Like other species within the Hylidae family, the knife-footed frog breeds in pectoral amplexus, where the male grasps the female by the armpits from behind in order to fertilise her eggs. The spawn of the knife-footed frog has not been described but they are likely to be similar to other Cyclorana species with eggs being laid in large clumps floating or submerged in open water of creeks, ponds, drainage ditches and clay pans.

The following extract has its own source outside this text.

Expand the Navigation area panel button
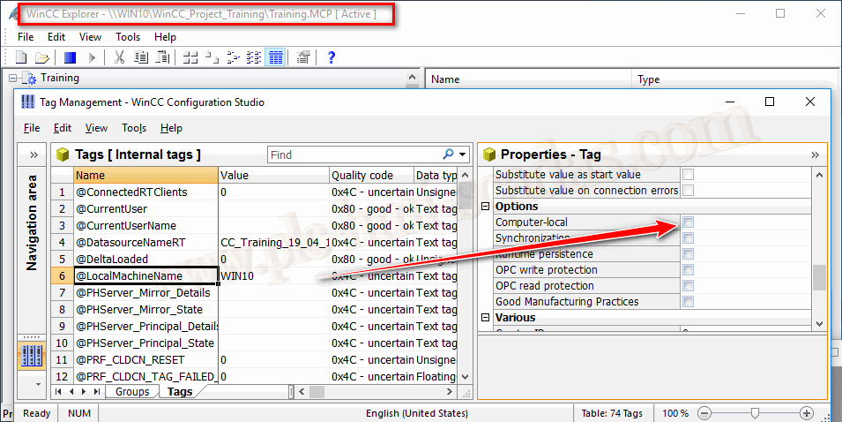This screenshot has width=842, height=422. tap(32, 154)
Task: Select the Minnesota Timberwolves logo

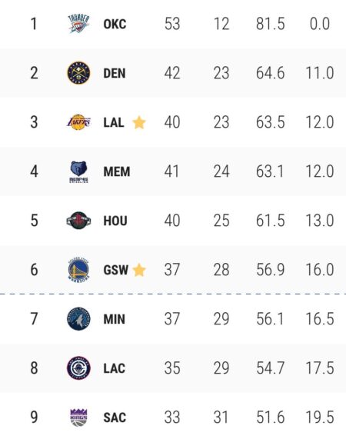Action: (78, 319)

The tadpoles of the knife-footed frog grow up to 65 mm in length. Eyes have golden irises and are situated at the sides of the head. Body colour is dull grey to light sandy gold to silver white with darker colour underneath the abdomen in clear or tannin-coloured waters. The entire body colour is pale gold or silver in muddy or opaque waters. Dorsal and ventral fins begin about a third of the way down the body and are mostly clear or milky in opacity.

Tadpoles feed throughout the water column, voraciously consuming dead insects and other tadpoles. Where oxygen levels are low, knife-footed frog tadpoles can be seen taking air from the surface frequently and congregating in groups. Growth is rapid, like other Cyclorana species, with metamorphosis occurring after 28 days but closer to 21 days in warmer areas. Recently metamorphosed knife-footed frogs are observed usually from January to March.

== Conservation ==
The knife-footed frog was last assessed by the IUCN in 2004 and was assessed as Least Concern. The reasons given for this assessment were that the species had a widespread distribution, and the population was presumed large with no evidence of rapid decline.

In South Australia, the knife-footed frog is listed as Rare under the National Parks and Wildlife Act 1972. Species are listed in this category if they have small populations (<3000 individuals) and restricted or fragmented ranges.